TASK OBJECTIVE. Please filter the entries for the word "agent" and copy every line that has it.

━━━━━ ENTRIES PROVIDED

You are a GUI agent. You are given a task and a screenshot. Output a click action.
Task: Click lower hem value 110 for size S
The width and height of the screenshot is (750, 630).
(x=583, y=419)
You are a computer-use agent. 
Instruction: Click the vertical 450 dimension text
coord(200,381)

━━━━━━━━━━
━━━━━ ENTRIES PROVIDED

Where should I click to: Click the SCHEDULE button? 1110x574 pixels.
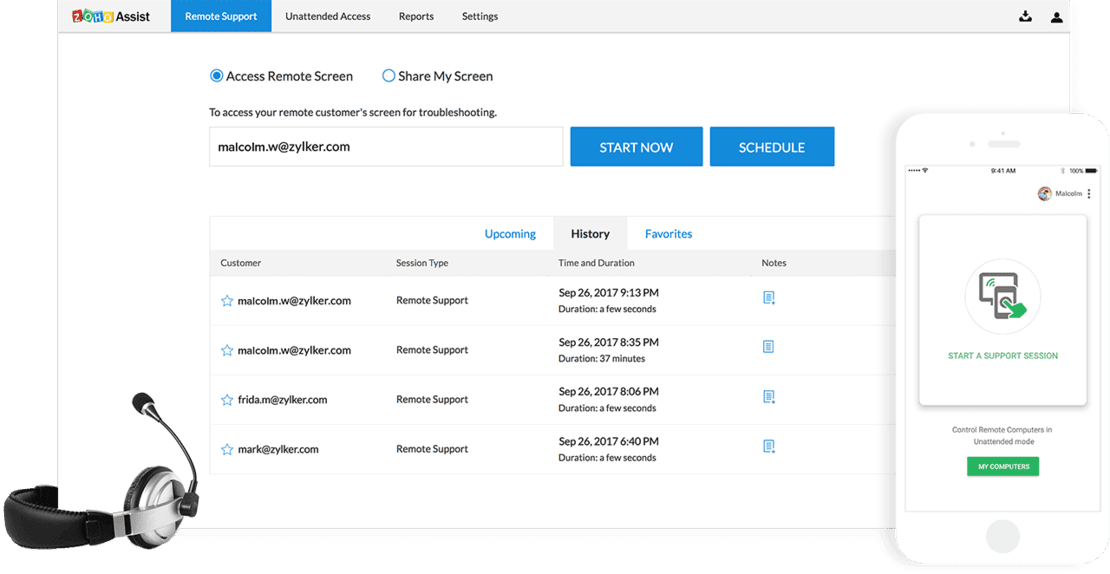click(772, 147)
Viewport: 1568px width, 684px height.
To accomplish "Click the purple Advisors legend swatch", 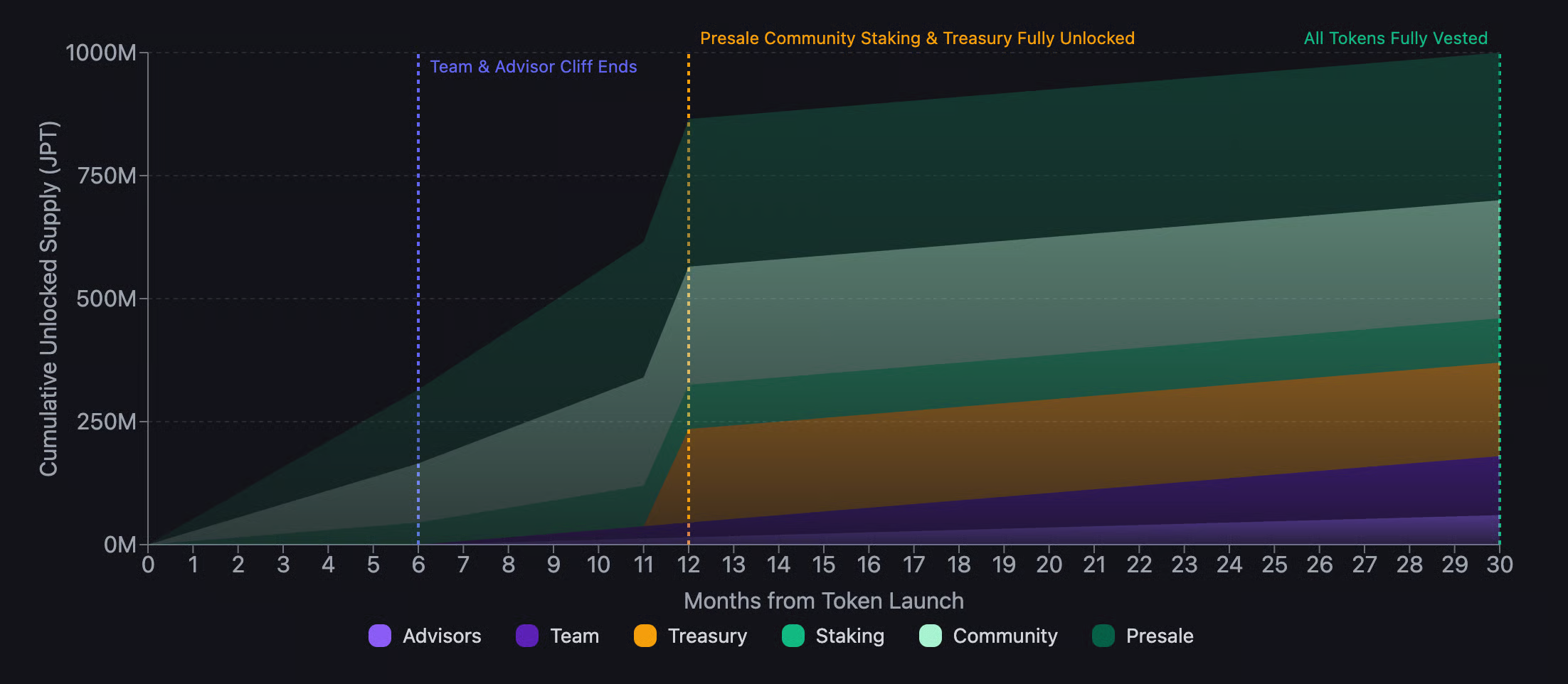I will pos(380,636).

━━━━━━━━━━
━━━━━ ENTRIES PROVIDED

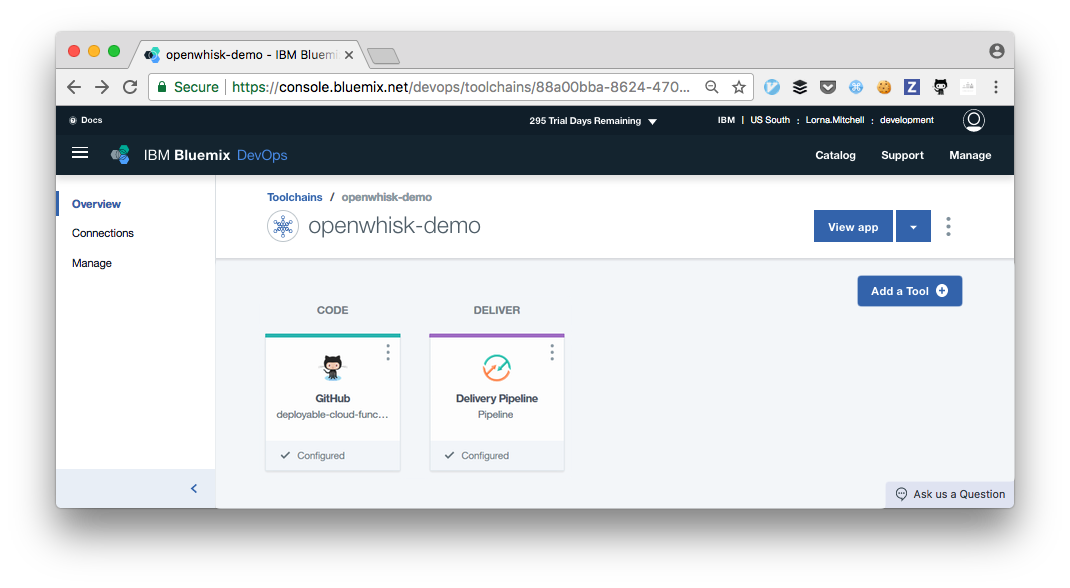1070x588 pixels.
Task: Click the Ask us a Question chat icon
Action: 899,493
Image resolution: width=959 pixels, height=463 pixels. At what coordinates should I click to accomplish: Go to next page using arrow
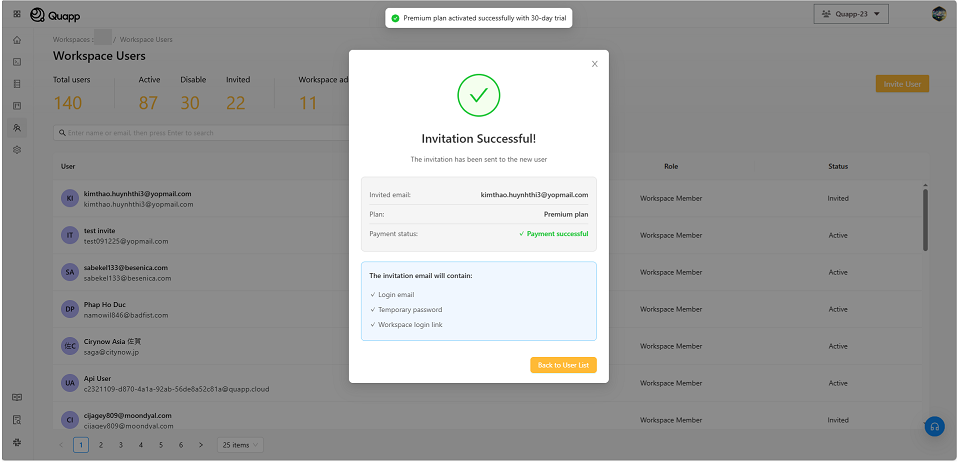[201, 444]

━━━━━━━━━━

SOLUTION.
You are a GUI agent. You are given a task and a screenshot. Output a click action.
You are a computer-use agent. 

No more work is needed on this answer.